In the U. S., soybeans and corn both managed to hold on to the short-covering gains posted during the week. The U. S. Department of Agriculture released updated supply/demand tables that included tighter ending-stocks projections for both crops, which were supportive for prices. However, the advances were limited by the looming South American crops, which continue to be unhindered by any sort of weather scare. While traders generally thought the lows were in for the time being, there was also a sense in the market that the short-covering bounce off of those lows may be coming to an end. Prices could consolidate and hold rangebound in both soybeans and corn until closer to the spring.

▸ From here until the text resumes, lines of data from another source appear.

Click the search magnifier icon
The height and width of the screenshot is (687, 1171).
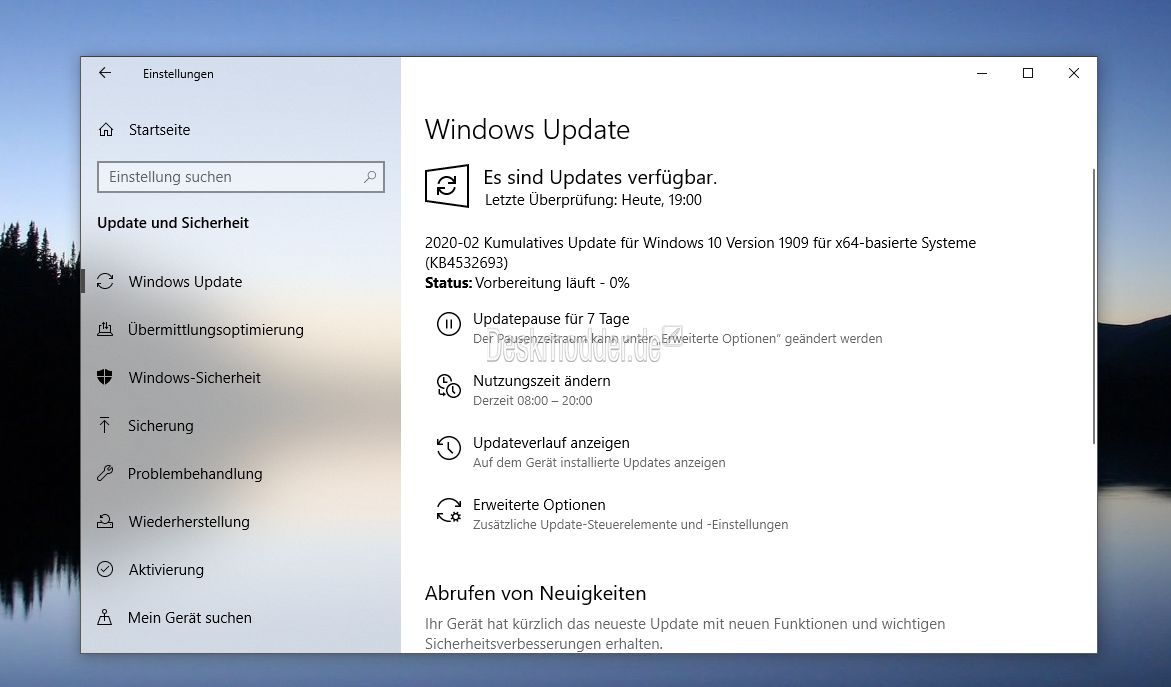[x=370, y=177]
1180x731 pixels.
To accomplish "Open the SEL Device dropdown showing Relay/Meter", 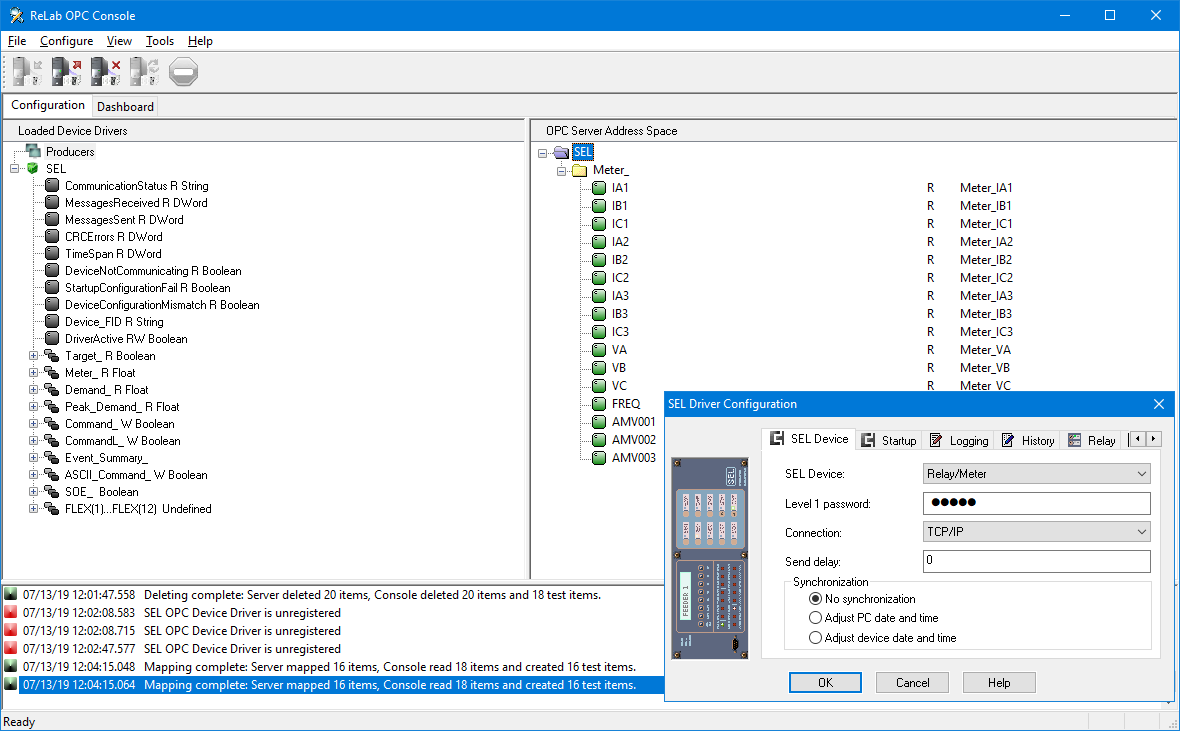I will (1036, 474).
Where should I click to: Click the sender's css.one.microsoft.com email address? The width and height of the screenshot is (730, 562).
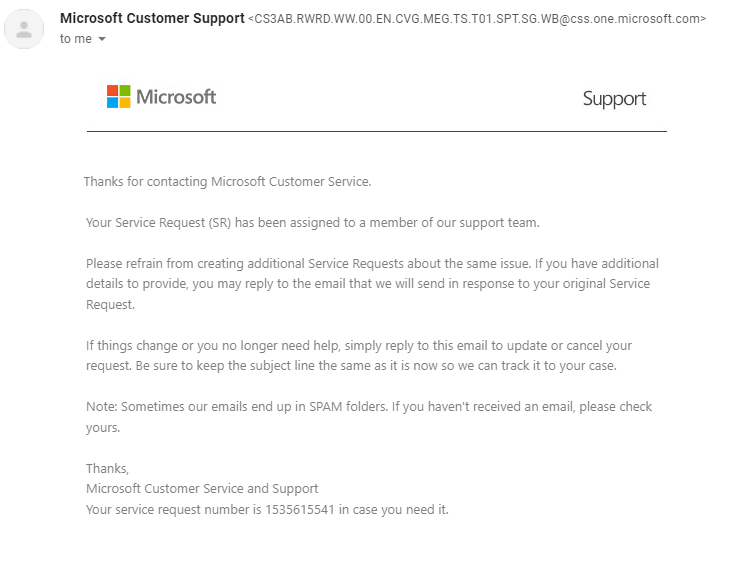pos(477,19)
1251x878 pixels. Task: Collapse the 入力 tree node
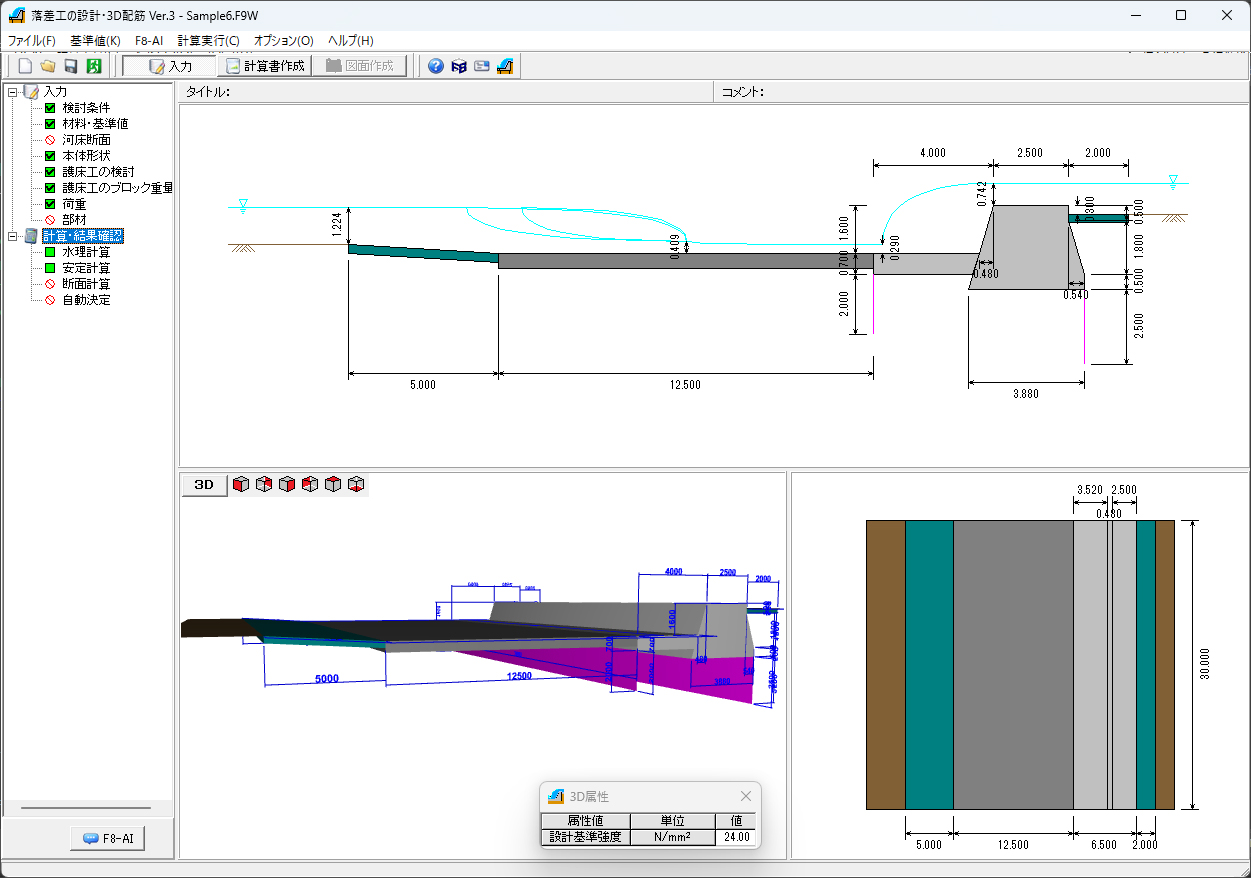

U. S. wheat futures also benefited from a short-covering bounce during the week. However, the overall fundamentals are still the most bearish in wheat, with large global supplies continuing to overhang the market and the firmer U. S. dollar keeping U. S. wheat overpriced in international markets.
In following all the agricultural and financial markets over the course of the week, one word inevitably popped up in nearly every story: China. With about one out of every five people in the world calling China home, when the country sneezes, the rest of the world takes notice.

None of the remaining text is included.